§ **EXERCISE GOAL**:
Starting at the line that contains "You are a computer-use" in the listing below, write out every line word for word until you have written the line that contains "Go to the Filter tab".

§ **DATA TO USE**:

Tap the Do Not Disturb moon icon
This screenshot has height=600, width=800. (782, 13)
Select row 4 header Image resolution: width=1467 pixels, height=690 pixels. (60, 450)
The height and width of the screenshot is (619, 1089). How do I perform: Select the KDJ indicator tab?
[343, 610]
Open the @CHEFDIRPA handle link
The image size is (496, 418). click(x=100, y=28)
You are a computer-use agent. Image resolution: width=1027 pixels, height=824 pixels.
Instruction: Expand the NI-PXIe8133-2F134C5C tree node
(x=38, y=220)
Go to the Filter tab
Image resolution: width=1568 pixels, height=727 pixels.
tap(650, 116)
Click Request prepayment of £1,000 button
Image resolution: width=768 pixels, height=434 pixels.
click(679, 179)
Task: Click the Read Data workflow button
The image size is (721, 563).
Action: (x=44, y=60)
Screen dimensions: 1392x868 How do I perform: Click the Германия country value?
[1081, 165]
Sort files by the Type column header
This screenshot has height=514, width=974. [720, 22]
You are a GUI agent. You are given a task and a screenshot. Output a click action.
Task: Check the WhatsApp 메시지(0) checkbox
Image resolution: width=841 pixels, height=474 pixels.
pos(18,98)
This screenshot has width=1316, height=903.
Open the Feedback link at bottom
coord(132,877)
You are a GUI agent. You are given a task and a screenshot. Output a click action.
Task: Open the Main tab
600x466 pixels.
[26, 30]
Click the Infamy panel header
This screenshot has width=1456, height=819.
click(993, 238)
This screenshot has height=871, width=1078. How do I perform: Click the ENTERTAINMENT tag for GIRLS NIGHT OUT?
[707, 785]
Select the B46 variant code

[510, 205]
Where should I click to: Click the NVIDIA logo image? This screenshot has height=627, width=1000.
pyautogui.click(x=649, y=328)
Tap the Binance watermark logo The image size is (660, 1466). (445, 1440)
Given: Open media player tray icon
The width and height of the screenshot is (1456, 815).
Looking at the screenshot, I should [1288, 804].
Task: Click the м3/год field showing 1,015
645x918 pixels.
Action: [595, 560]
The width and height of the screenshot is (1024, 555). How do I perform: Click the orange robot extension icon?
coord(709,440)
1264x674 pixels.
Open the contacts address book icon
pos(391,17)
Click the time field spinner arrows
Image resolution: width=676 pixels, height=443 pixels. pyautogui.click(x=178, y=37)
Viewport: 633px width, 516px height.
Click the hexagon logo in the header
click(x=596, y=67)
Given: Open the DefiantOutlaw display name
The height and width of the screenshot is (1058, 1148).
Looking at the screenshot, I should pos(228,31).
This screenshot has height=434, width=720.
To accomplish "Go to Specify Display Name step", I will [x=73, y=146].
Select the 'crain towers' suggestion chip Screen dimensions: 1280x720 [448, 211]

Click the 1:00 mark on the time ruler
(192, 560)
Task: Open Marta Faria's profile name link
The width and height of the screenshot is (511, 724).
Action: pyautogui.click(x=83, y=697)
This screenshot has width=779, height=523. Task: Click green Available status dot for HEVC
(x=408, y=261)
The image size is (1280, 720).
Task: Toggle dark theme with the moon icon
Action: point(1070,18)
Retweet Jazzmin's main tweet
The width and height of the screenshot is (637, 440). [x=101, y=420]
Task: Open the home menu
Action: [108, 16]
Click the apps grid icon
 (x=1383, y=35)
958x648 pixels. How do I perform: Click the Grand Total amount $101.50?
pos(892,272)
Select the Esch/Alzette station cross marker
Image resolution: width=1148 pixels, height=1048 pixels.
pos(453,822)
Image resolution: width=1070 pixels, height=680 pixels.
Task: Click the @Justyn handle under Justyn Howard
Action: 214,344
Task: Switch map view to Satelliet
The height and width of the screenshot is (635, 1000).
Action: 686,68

§ **TASK ANSWER**:
You are a computer-use agent. Image resolution: width=1027 pixels, height=824 pixels.
Instruction: Expand the NI-PXIe8133-2F134C5C tree node
(x=38, y=220)
Go to the Filter tab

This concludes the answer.